** PROVIDED INFORMATION follows **
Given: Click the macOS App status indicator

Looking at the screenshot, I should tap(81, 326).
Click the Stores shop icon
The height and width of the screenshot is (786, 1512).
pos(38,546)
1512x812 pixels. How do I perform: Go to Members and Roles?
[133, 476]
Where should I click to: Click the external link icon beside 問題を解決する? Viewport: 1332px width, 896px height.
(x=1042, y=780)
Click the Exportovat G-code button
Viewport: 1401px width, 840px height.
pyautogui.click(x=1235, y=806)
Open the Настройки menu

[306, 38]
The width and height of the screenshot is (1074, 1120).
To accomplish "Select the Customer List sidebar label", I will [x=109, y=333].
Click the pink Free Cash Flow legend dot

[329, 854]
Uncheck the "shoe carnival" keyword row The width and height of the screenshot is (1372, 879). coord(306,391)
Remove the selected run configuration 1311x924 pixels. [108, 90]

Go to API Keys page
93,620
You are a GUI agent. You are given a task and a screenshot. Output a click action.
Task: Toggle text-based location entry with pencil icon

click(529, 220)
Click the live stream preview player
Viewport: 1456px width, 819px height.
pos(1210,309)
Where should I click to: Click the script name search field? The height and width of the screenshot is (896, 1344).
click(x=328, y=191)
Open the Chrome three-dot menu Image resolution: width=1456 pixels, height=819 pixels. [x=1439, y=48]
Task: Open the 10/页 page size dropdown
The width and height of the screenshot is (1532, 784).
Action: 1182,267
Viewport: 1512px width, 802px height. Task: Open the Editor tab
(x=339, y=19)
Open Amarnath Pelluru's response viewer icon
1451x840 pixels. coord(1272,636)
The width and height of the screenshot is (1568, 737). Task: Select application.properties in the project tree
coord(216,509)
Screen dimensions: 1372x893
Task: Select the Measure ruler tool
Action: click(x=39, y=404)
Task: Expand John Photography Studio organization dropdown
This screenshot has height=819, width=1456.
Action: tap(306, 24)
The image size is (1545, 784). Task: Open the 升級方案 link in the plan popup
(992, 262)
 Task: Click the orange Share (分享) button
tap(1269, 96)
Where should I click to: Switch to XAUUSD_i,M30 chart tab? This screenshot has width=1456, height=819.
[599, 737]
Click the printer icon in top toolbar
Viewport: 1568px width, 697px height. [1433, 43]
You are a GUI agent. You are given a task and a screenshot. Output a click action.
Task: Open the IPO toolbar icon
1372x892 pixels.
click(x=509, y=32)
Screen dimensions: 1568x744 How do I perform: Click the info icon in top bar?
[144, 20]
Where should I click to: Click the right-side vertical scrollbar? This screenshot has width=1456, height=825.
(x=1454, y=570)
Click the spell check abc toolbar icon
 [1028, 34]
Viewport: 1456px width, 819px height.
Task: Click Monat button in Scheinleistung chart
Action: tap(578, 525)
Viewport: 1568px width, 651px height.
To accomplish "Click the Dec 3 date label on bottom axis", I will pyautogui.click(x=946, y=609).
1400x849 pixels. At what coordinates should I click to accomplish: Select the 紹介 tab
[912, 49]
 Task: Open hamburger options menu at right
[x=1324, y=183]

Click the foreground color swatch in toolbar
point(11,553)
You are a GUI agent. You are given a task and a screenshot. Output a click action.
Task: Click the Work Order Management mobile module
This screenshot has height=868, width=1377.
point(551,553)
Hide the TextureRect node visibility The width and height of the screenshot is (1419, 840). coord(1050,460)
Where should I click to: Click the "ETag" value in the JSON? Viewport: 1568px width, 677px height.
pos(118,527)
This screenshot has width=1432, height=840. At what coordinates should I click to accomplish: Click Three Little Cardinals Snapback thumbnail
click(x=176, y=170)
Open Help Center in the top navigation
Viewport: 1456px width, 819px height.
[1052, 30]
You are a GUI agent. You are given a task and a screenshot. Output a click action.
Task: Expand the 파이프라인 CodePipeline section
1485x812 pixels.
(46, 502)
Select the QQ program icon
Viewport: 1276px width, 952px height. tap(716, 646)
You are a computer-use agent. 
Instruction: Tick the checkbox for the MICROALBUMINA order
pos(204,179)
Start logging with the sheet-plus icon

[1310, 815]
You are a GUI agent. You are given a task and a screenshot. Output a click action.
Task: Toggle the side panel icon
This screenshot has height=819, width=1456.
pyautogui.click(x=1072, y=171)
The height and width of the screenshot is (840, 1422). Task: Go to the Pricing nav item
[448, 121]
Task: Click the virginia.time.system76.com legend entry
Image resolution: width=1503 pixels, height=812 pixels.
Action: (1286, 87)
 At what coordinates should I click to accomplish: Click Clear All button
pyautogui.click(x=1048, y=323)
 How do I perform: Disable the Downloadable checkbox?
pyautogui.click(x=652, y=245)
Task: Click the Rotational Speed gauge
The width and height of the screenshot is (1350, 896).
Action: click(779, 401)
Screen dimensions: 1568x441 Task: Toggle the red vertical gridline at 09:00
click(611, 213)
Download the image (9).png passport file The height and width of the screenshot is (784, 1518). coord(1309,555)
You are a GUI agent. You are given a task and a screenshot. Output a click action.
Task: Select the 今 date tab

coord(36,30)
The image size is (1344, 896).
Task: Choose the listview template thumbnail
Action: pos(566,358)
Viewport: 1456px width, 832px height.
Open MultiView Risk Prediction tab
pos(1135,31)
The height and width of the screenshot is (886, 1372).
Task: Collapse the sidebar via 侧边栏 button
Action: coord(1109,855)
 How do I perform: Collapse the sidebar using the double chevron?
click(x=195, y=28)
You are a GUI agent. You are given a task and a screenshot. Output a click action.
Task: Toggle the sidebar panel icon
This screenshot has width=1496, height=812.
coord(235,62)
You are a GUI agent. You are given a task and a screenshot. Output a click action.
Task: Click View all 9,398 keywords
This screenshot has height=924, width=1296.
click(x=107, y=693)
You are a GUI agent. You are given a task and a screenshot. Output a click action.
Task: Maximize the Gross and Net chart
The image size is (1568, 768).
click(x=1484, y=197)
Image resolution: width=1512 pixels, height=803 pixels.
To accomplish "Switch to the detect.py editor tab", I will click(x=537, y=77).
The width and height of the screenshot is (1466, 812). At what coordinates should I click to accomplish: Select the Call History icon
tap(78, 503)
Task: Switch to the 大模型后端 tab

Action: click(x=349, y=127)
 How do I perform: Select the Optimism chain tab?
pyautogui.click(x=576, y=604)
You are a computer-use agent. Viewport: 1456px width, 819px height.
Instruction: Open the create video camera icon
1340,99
** End of PROVIDED INFORMATION **
> PROBLEM REQUIREMENTS:
Each line from the one containing "This screenshot has width=1496, height=812." down to the final line of the listing must appear in the answer exactly as written, and no other line may.

> SOLUTION FOR THIS TASK:
This screenshot has width=1496, height=812.
coord(235,62)
You are a GUI agent. You are given a task and a screenshot. Output a click action.
Task: Click View all 9,398 keywords
This screenshot has height=924, width=1296.
click(x=107, y=693)
You are a GUI agent. You are given a task and a screenshot. Output a click action.
Task: Maximize the Gross and Net chart
The image size is (1568, 768).
click(x=1484, y=197)
Image resolution: width=1512 pixels, height=803 pixels.
To accomplish "Switch to the detect.py editor tab", I will click(x=537, y=77).
The width and height of the screenshot is (1466, 812). At what coordinates should I click to accomplish: Select the Call History icon
tap(78, 503)
Task: Switch to the 大模型后端 tab

Action: click(x=349, y=127)
 How do I perform: Select the Optimism chain tab?
pyautogui.click(x=576, y=604)
You are a computer-use agent. Viewport: 1456px width, 819px height.
Instruction: Open the create video camera icon
1340,99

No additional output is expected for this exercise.